Segment Start: Data provided

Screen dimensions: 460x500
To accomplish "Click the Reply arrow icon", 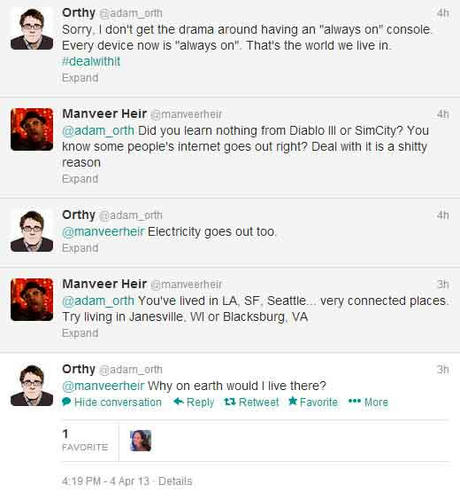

Segment End: Data provided
Segment Start: Data provided

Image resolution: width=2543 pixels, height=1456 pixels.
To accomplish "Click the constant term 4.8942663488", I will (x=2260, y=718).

Segment End: Data provided
Segment Start: Data provided

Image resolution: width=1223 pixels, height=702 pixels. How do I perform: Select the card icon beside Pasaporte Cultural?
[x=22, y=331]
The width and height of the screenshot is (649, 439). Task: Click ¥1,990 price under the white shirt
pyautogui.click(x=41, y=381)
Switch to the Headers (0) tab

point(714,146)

Segment End: Data provided

## What the task requires
Only one stretch of the material above is wanted: the line containing "Screen dimensions: 460x500" through the line containing "the Reply arrow". Restate it word for word, minus the pictures.

## Response
Screen dimensions: 460x500
To accomplish "Click the Reply arrow icon", 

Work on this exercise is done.